We used a mixed-method case study approach with qualitative and quantitative data.8 We conducted semistructured interviews with executive leaders approximately 1 year after systems began implementation. Interviewees included chief medical informatics officers (systems 1, 3, and 4), a chief medical officer (system 4), medical directors of ambulatory care (systems 1, 2, 3, and 5), a medical director of community health partnerships (system 1), and project managers (system 2). In contrast with other studies that focus on end users,2, 9,10 we focused on executive leaders with knowledge of the implementation trajectory from early-stage planning to launch and expansion. Interviews lasted 30 to 60 minutes and were audio recorded and comprehensively summarized by the study team. All interviewees provided informed consent. Interviewees did not receive individual compensation but represented health systems that received implementation grant support. We also analyzed standard operational metrics to differentiate those systems that successfully implemented e-consult from those that did not. The University of California, San Francisco Institutional Review Board reviewed and approved this project (IRB #14-15193).

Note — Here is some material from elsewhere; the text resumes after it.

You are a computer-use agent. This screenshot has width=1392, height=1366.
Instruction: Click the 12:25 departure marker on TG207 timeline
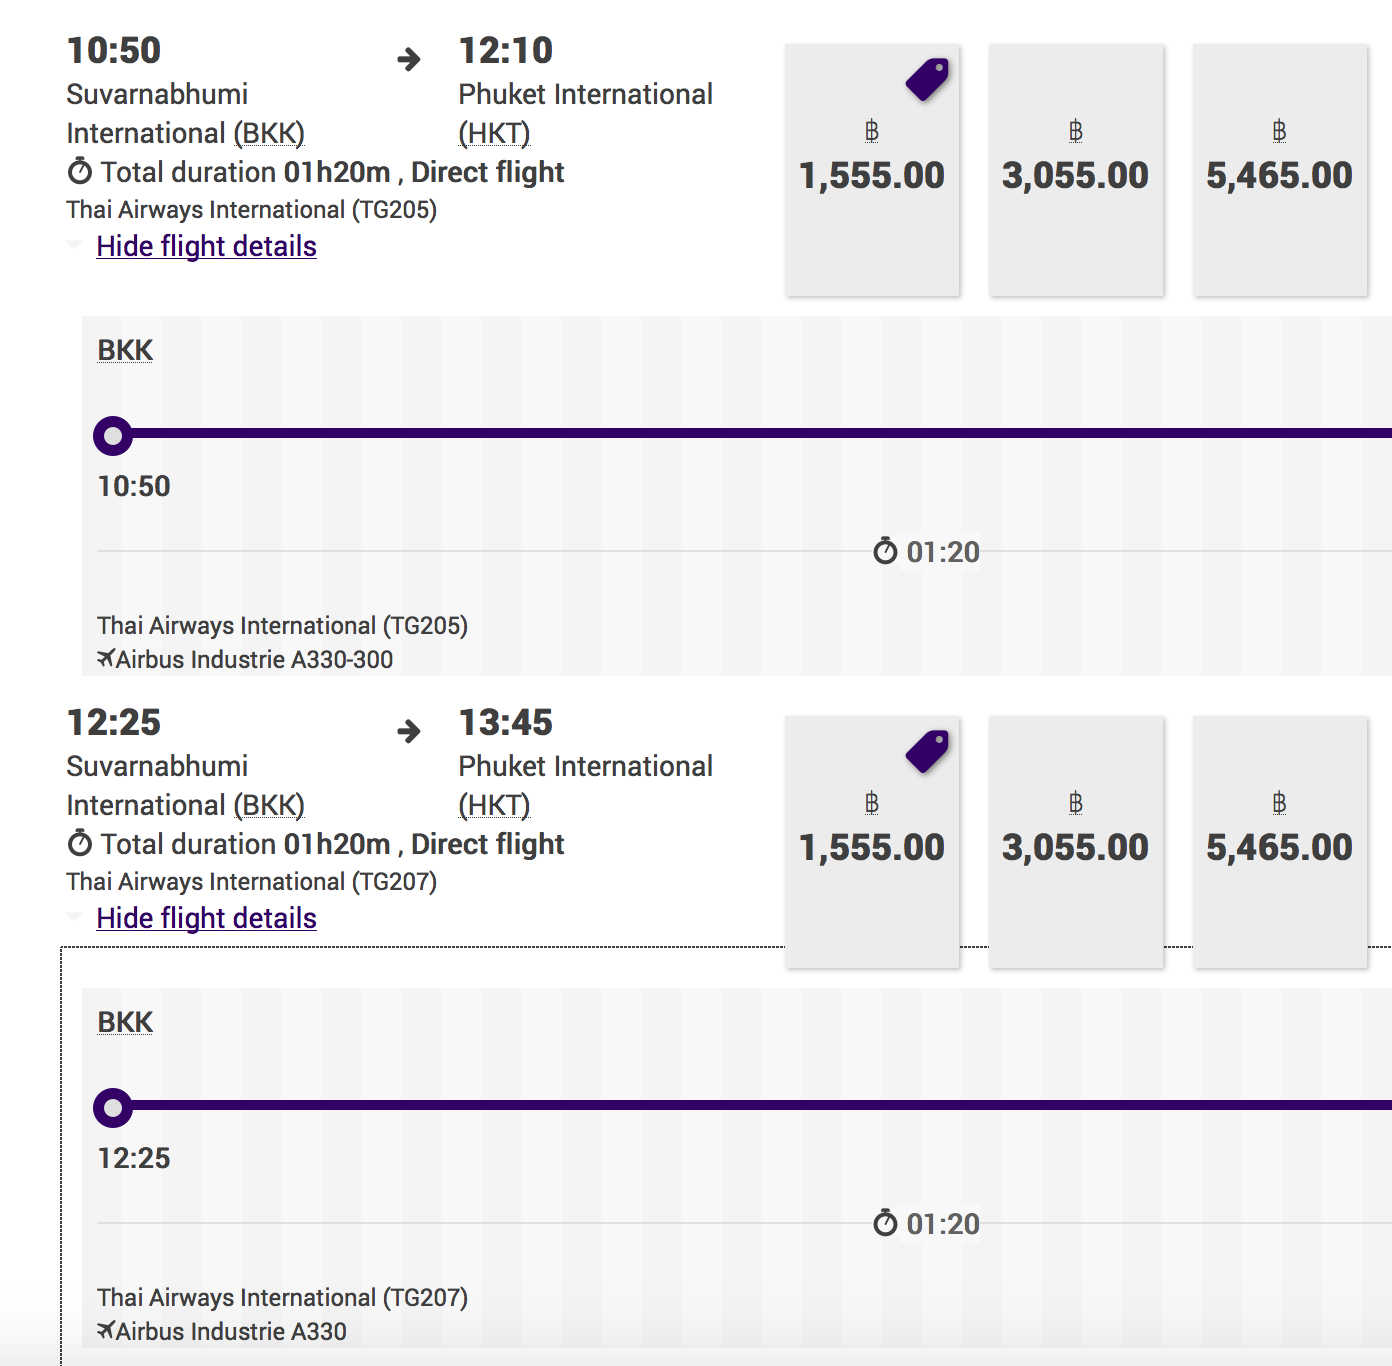pos(113,1108)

A standardized interview guide (eAppendix [available at]) explored e-consult platform selection criteria, electronic health record (EHR) compatibility, primary and specialty care clinician leader opinions, and project leadership and management. Two coauthors (M.K., D.S.T.) conducted thematic analysis using a preliminary set of analytic codes. Initial codes encompassed 6 essential implementation factors from e-consult implementation literature: executive leadership, clinical champions, efficient workflows, funding, EHR integration, and specialty access.6 Coding was refined during analysis based on interviewee responses. For example, interviewees rarely discussed “efficient workflows,” but a “resources to support operations” code was added because of repeated mention.

Project codes were subsequently mapped with the Consolidated Framework for Implementation Research (CFIR), a framework that unifies multiple implementation theories to guide evaluation across different studies and settings.11 CFIR authors recommend that “CFIR not be applied wholesale to every problem” but rather “those concepts that will be most fruitful to study.”11 Thus, we concentrated on the inner setting domain to identify features unique to each system that may have influenced implementation. In contrast, we expected that other domains, such as intervention characteristic and outer setting, would yield less variation because we were evaluating the same intervention (e-consult) across similar organizational settings (county-based delivery systems in California).

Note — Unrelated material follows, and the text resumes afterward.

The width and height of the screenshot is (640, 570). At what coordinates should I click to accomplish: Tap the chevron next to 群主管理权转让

Quantitative, descriptive operations data for the period January to June 2018 were obtained from the 3 systems that successfully implemented e-consult programs. Data included number of specialties offering e-consults and volume of e-consults completed (to identify breadth and depth of the service), average specialist e-consult response time (a measure of specialty care access), and percentage of e-consult requests that were virtually comanaged versus converted to an in-person specialist visit (a measure of e-consult appropriateness and effectiveness to maintain patients in their primary care homes). These have been previously identified as important core measures of e-consult implementation to achieve cost-effective, high-quality specialty care delivery while maintaining high care team and patient satisfaction.12 We triangulated the operations data and leadership interviews to determine e-consult implementation success: “no, not implemented”; “no, limited pilot”; “yes, early implementation”; “yes, fragmented”; and “yes, sustained.”